Again, Dr. Stephen Barrett (2003) offers some well-researched information, useful to the lay-person who may be deceived by con-artists and fraudsters who care about your money and not your health as they claim. I’ll include Barrett’s citations.

  • A 1957 survey of 179 West German hospitals revealed 80 cases of serious immunological reactions, 30 of them fatal, in cellular treatment recipients (Gelband et al 1990).
  • In 1975, the AMA’s consumer magazine Today’s Health described how two men died from gas gangrene following injections of fetal sheep cells at the New Life Clinic near Fort Meyers, Florida, operated by Robert A. Peterson, Jr., D.O. The article noted that: (a) Peterson falsified the cause of death on the death certificate in an attempt to conceal what had happened, and (b) in Germany alone, 35 deaths had been traced to practitioners who had tried to use Niehans’s technique; and (c) Peterson subsequently had his license revoked and was indicted for mail fraud and tax evasion (Lindemann & Cubbison 1975)
  • In 1981, allergic reactions to calf thymus tissue derived from 5-day-old animals were reported in a study of patients with histiocytosis X (Osband et al 1981).
  • During the 1980s, cases were reported of polyradiculitis, leukoencephalitis, Guillian-Barré syndrome, immune complex vasculitis, encephalopathy, and a blistering skin disease resembling bullous pemphigoid (de Ritter et al 1987; Goebel et al 1986; Bohl et al 1989).
  • In 1987, the British journal Lancet reported on the death of a popular female athlete who had received several hundred injections of various cell preparations. She had developed a painful nerve condition, had been given dipyrone (a dangerous drug), and had gone into fatal shock (Lancet 1987).

In closing of this portion of my review, I’ll add that there are good reasons why the Dermatron and "cellular injection therapy" are both illegal. They’re harmful. They’re sole purpose is to deceive those that are desperate for health care and take their money, regardless of the risks to their health or the shams they’re based on.
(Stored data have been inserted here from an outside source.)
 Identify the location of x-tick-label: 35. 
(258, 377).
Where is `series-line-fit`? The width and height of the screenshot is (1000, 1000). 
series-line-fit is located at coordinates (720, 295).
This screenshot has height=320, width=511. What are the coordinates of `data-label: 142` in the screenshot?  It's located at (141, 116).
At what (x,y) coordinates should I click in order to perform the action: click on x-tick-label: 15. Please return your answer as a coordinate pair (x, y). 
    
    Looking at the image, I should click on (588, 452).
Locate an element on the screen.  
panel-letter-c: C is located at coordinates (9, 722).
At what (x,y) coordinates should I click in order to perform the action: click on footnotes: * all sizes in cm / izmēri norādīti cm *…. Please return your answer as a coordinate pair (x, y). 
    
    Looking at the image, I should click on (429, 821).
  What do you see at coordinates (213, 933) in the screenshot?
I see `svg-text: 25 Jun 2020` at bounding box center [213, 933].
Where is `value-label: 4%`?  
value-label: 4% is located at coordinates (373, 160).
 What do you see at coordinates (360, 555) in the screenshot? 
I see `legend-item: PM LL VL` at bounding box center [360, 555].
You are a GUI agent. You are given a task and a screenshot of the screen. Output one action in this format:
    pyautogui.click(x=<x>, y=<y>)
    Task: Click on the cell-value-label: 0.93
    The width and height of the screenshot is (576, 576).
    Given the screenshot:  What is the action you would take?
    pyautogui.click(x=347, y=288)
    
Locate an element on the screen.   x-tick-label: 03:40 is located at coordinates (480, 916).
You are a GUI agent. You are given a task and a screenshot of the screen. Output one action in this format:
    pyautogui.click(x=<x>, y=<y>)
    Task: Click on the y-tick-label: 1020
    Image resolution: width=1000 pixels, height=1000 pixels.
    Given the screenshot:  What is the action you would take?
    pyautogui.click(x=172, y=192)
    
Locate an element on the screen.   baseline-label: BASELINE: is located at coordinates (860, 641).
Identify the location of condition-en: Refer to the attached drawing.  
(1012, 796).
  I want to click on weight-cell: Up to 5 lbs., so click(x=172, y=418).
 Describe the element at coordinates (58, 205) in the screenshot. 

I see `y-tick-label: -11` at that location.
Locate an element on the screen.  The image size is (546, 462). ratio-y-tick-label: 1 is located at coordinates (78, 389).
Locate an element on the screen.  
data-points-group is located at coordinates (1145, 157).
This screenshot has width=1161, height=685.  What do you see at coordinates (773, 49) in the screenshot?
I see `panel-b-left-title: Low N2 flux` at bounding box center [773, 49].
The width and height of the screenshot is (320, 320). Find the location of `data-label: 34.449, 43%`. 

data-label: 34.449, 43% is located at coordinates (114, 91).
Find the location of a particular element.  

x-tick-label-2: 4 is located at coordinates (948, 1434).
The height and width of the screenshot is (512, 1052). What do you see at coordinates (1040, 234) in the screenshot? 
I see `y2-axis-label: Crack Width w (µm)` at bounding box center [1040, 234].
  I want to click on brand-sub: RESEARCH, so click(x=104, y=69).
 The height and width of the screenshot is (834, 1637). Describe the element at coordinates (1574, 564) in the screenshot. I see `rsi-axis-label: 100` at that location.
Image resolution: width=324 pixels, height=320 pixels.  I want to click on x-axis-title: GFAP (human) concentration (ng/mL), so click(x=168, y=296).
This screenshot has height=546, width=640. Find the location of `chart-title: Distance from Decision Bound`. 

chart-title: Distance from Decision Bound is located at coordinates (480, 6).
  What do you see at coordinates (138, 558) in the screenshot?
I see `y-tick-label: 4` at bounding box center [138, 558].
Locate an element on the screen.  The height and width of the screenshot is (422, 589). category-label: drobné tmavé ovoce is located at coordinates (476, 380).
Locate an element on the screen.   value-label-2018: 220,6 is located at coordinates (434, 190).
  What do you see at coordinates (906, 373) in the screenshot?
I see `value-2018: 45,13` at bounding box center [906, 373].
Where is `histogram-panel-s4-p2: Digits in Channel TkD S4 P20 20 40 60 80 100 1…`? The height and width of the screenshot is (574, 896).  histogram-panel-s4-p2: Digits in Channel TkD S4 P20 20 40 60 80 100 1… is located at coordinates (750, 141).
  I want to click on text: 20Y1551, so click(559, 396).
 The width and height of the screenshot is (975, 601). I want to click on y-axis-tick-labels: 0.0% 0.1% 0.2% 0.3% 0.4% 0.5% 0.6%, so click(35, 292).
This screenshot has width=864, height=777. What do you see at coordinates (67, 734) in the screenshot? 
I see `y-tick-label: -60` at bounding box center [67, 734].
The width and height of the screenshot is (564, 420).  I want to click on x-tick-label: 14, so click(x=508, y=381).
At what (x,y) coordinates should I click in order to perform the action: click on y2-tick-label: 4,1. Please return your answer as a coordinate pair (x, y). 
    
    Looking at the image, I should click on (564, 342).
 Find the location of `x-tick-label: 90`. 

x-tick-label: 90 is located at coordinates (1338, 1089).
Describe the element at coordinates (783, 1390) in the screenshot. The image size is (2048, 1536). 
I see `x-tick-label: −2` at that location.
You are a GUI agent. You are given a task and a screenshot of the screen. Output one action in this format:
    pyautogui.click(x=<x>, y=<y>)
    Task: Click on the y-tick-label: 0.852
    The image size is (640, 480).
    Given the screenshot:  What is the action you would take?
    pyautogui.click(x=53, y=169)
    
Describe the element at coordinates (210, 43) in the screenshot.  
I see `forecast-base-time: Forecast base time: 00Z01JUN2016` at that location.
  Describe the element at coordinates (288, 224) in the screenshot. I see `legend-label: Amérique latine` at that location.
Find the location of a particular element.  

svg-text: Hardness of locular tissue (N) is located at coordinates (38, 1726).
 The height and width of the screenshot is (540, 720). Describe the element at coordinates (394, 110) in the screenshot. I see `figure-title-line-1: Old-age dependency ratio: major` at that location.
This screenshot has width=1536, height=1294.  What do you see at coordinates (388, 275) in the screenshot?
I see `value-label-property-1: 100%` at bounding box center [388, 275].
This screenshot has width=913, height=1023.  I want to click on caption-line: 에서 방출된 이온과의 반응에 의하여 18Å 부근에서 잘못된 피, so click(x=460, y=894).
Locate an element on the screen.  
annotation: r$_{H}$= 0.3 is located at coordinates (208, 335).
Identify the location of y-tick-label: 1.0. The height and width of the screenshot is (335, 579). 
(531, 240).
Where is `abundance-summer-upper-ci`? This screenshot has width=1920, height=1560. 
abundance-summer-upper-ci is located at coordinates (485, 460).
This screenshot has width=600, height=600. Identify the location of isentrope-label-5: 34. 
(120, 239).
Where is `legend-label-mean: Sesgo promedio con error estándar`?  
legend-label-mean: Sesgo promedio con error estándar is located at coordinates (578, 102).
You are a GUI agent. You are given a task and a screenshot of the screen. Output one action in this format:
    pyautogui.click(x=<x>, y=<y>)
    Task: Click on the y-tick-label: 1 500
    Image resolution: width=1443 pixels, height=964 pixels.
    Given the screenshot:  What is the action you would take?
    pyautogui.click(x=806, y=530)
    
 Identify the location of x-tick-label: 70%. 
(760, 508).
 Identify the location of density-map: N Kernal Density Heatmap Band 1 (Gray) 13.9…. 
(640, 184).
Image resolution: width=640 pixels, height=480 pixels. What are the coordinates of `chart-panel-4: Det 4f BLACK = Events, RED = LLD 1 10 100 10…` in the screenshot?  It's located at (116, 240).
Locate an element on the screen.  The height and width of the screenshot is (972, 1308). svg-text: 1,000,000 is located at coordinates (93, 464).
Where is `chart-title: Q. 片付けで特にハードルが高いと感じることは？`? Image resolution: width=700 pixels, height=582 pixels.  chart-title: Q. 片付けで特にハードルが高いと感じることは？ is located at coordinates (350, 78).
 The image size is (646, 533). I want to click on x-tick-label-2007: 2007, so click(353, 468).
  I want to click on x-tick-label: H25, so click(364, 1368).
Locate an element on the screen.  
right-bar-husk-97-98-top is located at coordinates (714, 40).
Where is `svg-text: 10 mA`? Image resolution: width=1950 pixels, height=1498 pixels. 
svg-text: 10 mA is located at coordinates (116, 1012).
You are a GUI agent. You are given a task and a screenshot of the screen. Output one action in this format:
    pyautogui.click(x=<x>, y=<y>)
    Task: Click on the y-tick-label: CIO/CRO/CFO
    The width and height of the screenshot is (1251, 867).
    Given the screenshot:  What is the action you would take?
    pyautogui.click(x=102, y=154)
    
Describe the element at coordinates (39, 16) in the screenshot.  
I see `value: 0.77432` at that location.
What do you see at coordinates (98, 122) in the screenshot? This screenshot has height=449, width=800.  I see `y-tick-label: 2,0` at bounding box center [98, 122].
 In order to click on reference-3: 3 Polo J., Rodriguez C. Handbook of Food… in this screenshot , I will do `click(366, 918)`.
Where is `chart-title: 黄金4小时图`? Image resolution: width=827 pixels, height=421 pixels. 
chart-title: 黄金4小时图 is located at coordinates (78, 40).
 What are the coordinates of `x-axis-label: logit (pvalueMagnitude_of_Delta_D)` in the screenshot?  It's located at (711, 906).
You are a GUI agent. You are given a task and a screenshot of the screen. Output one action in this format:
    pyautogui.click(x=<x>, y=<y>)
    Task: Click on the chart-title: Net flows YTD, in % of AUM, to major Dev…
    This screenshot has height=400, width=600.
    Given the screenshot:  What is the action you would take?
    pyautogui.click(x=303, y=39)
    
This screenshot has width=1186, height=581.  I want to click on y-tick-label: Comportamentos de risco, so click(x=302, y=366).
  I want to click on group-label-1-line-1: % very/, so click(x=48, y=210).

Throughout his book Trudeau condemns modern Western medicine and uses another logical fallacy, which is the appeal to the ancients or tradition. Trudeau maintains that alternative treatments, cures, and lifestyles are healthier and more advantageous and gives whole lists of "problems" with modern medicine, health and hygiene (many if not most items are simply wrong, out of context, or out-right lies). No one can deny that there are improvements that can be made in modern healthcare, and let us hope this will always be the case… who would want to live in a society where healthcare and medicine are rigid and unchanging where progress is absent? But it cannot be overlooked that modern Western medicine works. The average lifespan of cultures where Western medicine has not been introduced is far, far less than that of Western societies. Anthropological and archaeological evidence is very clear. Earlier humans had lifespans of about 40-45. In some African nations where Western medicine has yet to be consistently introduced, the average lifespan is about 35 even today.

I’ll continue this with additional parts, reviewing other chapters of Trudeau’s book of pseudoscience, lies and deception if this one gets a lot of hits and comments (good or bad).

 

References:

Barrett, Stephen (2003). Cellular Therapy. QuackWatch.com

Barrett, Stephen (2005). Quack "Electrodiagnostic" Devices. QuackWatch.com

Bohl J et al (1989). Complications following cell therapy. Zeitschrift fur Rechtsmedizin 103:1-20.

Gelband H et al (1990). Cellular treatment. In Unconventional cancer treatments. Washington, DC, U.S. Government Printing Office, pp 97-98.

Goebel HH et al. (1986). Fresh cell therapy followed by fatal coma. Journal of Neurology 233:242-247.

Lancet (1987). Cell therapy suspended. Lancet, Aug 29, p. 503.

Lindeman B, Cubbison C: (1975). Cellular therapy: A shabby clinic offered rejuvenation but delivered death. Today’s Health 53:36-41.

Osband ME et al. (1981). Histiocytosis-X. Demonstration of abnormal immunity, T-cell histamine H2-receptor deficiency, and successful treatment with thymic extract. New England Journal of Medicine. 304:146-153.

de Ridder M et al. (1987). Two cases of death following cell therapy. Deutsche Medizinische Wochenshrift 112:1006-1009.